In October 2020, Amittuq MLA Joelie Kaernerk rose in the House to speak with concern over his constituents and other Nunavummiut living with disabilities who are not being supported by their government.
At the time, Government of Nunavut funding for the Nunavummi Disabilities Makinnasuaqtiit Society (NDMS), which assists those with disabilities, remained static at $100,000, though Kaernerk asserted it should be increased, and colleagues in the House supported the idea.
Kaernerk added that capital projects in Nunavut’s communities should take into consideration people with special needs, noting they lack paved roads and concrete sidewalks that are found in southern centres.
Two years later, things haven’t changed much, likely largely due to the disruption caused by the pandemic – the threat of which would have disproportionately affected those with disabilities to begin with – and many of those living with special needs are still left to fend for themselves and advocate for their needs to so many deaf ears.
The base funding amount for NDMS remained the same in 2021-22. However, the organization received $453,676 in 2020-‘21 for training and work experience for people with disabilities and $132,250 for job coaching and mentorship.
In Iqaluit, which is more accessible than many of the smaller communities, it can still be a struggle for residents to find programs and grants to help accommodate them.

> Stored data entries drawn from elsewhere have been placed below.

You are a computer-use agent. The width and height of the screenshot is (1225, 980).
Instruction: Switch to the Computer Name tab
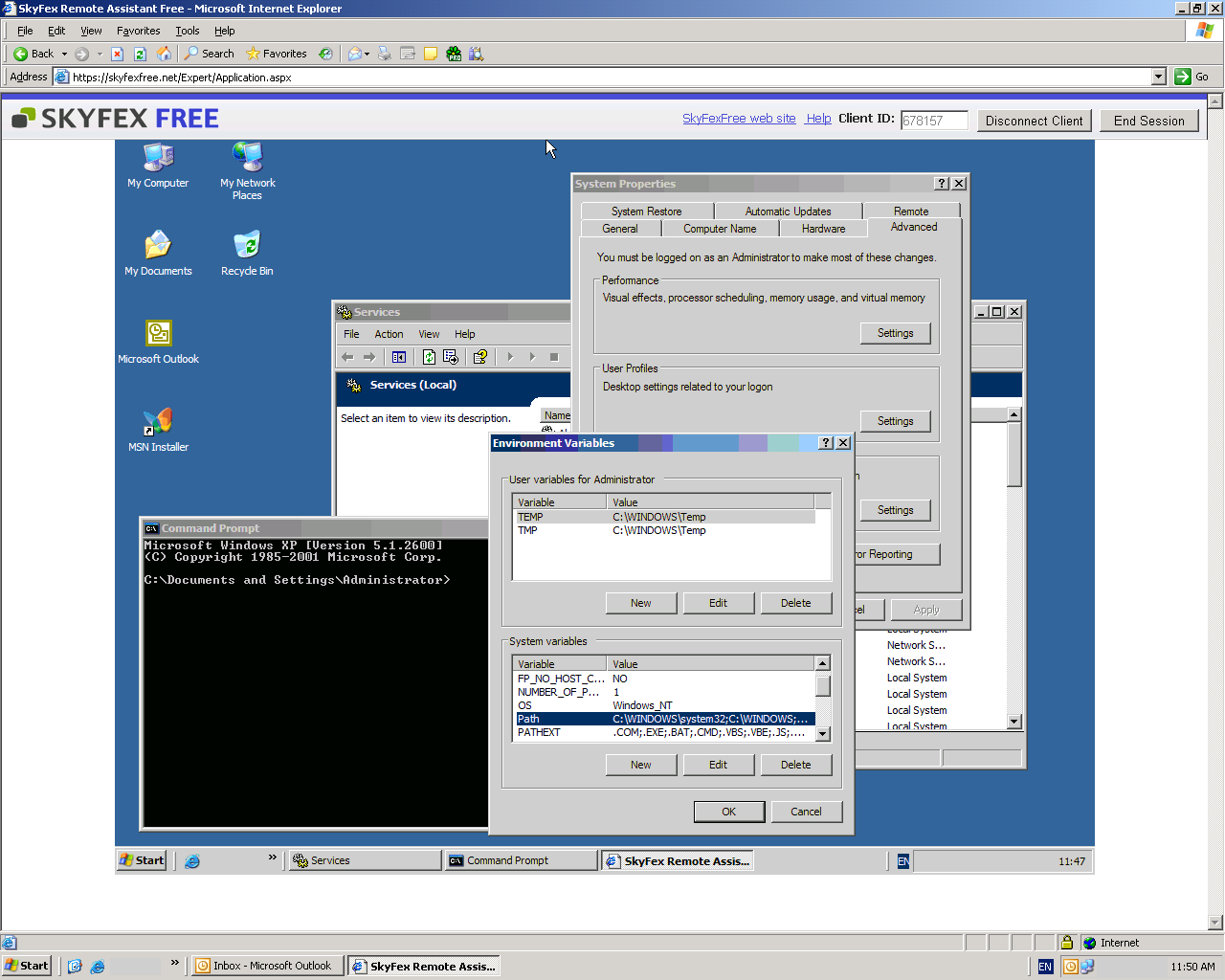(x=720, y=229)
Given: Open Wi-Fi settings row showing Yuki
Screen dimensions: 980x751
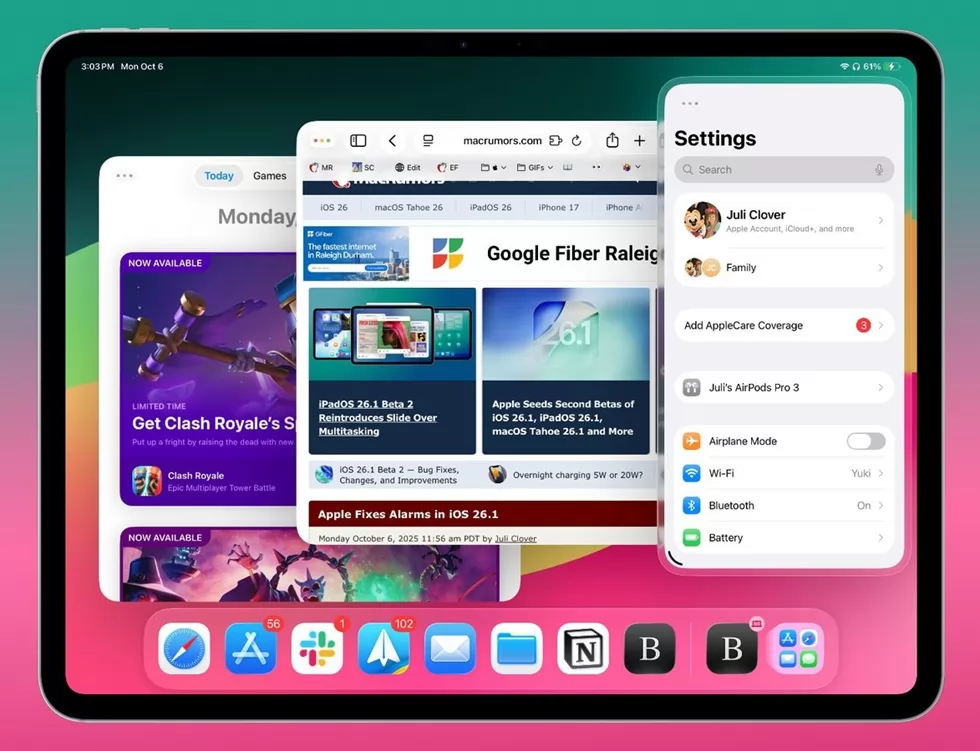Looking at the screenshot, I should pyautogui.click(x=783, y=473).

The Department of Health stated in a December 2020 interview that the Home and Community Care Program provides a variety of services, including homemaking, personal care, nursing care, respite care and rehabilitation.
NDMS is teaming up with the newly-established Canadian Centre for Caregiving Excellence (CCCE) to map out Nunavut’s home and family caregiving needs, something CCCE executive director Liv Mendelsohn says there is very little existing data on.
Nunavut News spoke with Yugh Ahuja – a young man living with a degenerative muscle disease which necessitates use of a wheelchair – and his family in Iqaluit in December 2020. One of their biggest concerns was getting consistent home care, which Ahuja’s father said had been a more than five-year battle, even for something as simple as arranging respite care for an evening.
CCCE and NDMS hope to illuminate the state of home caregiver needs in the territory to highlight existing gaps and hopefully set the groundwork for getting more programs and supports up and running for those who need caregivers, such those with disabilities and Elders.
“(NDMS’s) ultimate goal is to support individuals who have disabilities to live their own lives the way the want to live their lives, to support inclusion and accessibility in all aspects of life, whether that means remaining in their home community and providing capacity-building for families,” says Nicole Diakite, executive director at NDMS.
With that goal in mind, they’ll be visiting all 25 communities for consultations over the next few years, using an Indigenous research methodology created in Nunavut by Qaujigiartiit Health Research Centre, with input from community members and Elders. The project begins in June and the research portion will hopefully be completed by April 2024.
“There’s really no academic literature or body of knowledge about caregiving or disabilities in Nunavut. It’s a significant gap that we’ve encountered since opening in 1999,” said Diakite.
This may be just the beginning of addressing these significant gaps, but it’s promising work. Like Diakite and Mendelsohn, we’re excited to see how this research can improve the lives of many Nunavummiut and their families.